YOUR TASK ▸
Print the data exactly as it appears, keeping every word.

Saved data entries:
====
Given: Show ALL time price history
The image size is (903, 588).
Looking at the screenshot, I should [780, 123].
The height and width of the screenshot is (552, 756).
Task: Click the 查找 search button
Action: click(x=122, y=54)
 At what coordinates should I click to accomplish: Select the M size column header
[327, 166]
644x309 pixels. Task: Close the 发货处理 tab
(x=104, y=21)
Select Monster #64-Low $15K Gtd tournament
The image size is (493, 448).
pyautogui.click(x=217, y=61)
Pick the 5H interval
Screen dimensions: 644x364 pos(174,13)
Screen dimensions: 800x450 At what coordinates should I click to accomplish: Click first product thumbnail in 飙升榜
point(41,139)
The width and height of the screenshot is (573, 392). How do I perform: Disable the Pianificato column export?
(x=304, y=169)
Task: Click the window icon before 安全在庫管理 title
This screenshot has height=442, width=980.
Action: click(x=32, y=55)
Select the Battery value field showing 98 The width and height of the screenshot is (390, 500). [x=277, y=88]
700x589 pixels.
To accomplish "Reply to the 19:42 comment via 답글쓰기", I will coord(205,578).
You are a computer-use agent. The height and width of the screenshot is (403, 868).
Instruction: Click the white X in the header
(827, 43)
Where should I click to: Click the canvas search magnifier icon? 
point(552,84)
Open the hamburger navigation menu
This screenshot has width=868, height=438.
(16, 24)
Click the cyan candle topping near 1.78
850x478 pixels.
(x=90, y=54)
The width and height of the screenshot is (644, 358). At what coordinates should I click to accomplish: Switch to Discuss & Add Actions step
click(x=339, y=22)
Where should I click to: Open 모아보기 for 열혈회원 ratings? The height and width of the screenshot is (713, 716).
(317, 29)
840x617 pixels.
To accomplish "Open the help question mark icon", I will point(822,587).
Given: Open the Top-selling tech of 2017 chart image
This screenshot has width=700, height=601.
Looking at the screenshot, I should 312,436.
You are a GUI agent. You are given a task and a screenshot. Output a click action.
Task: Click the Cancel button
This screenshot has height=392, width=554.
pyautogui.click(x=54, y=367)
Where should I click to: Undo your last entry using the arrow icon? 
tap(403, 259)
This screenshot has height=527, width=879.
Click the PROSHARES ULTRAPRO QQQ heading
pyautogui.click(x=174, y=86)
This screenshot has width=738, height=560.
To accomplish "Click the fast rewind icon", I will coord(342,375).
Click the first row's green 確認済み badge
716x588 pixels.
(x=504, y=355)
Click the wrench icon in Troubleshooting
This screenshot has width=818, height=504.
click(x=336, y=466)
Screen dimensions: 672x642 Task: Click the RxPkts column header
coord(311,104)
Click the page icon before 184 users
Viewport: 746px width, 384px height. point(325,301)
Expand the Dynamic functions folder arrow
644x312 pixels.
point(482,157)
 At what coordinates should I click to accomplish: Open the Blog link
====
ANSWER TO THIS TASK ▸
Given: Show ALL time price history
The image size is (903, 588).
Looking at the screenshot, I should [780, 123].
The height and width of the screenshot is (552, 756).
Task: Click the 查找 search button
Action: click(x=122, y=54)
 At what coordinates should I click to accomplish: Select the M size column header
[327, 166]
644x309 pixels. Task: Close the 发货处理 tab
(x=104, y=21)
Select Monster #64-Low $15K Gtd tournament
The image size is (493, 448).
pyautogui.click(x=217, y=61)
Pick the 5H interval
Screen dimensions: 644x364 pos(174,13)
Screen dimensions: 800x450 At what coordinates should I click to accomplish: Click first product thumbnail in 飙升榜
point(41,139)
The width and height of the screenshot is (573, 392). How do I perform: Disable the Pianificato column export?
(x=304, y=169)
Task: Click the window icon before 安全在庫管理 title
This screenshot has height=442, width=980.
Action: click(x=32, y=55)
Select the Battery value field showing 98 The width and height of the screenshot is (390, 500). [x=277, y=88]
700x589 pixels.
To accomplish "Reply to the 19:42 comment via 답글쓰기", I will coord(205,578).
You are a computer-use agent. The height and width of the screenshot is (403, 868).
Instruction: Click the white X in the header
(827, 43)
Where should I click to: Click the canvas search magnifier icon? 
point(552,84)
Open the hamburger navigation menu
This screenshot has width=868, height=438.
(16, 24)
Click the cyan candle topping near 1.78
850x478 pixels.
(x=90, y=54)
The width and height of the screenshot is (644, 358). At what coordinates should I click to accomplish: Switch to Discuss & Add Actions step
click(x=339, y=22)
Where should I click to: Open 모아보기 for 열혈회원 ratings? The height and width of the screenshot is (713, 716).
(317, 29)
840x617 pixels.
To accomplish "Open the help question mark icon", I will point(822,587).
Given: Open the Top-selling tech of 2017 chart image
This screenshot has width=700, height=601.
Looking at the screenshot, I should 312,436.
You are a GUI agent. You are given a task and a screenshot. Output a click action.
Task: Click the Cancel button
This screenshot has height=392, width=554.
pyautogui.click(x=54, y=367)
Where should I click to: Undo your last entry using the arrow icon? 
tap(403, 259)
This screenshot has height=527, width=879.
Click the PROSHARES ULTRAPRO QQQ heading
pyautogui.click(x=174, y=86)
This screenshot has width=738, height=560.
To accomplish "Click the fast rewind icon", I will coord(342,375).
Click the first row's green 確認済み badge
716x588 pixels.
(x=504, y=355)
Click the wrench icon in Troubleshooting
This screenshot has width=818, height=504.
click(x=336, y=466)
Screen dimensions: 672x642 Task: Click the RxPkts column header
coord(311,104)
Click the page icon before 184 users
Viewport: 746px width, 384px height. point(325,301)
Expand the Dynamic functions folder arrow
644x312 pixels.
point(482,157)
 At what coordinates should I click to accomplish: Open the Blog link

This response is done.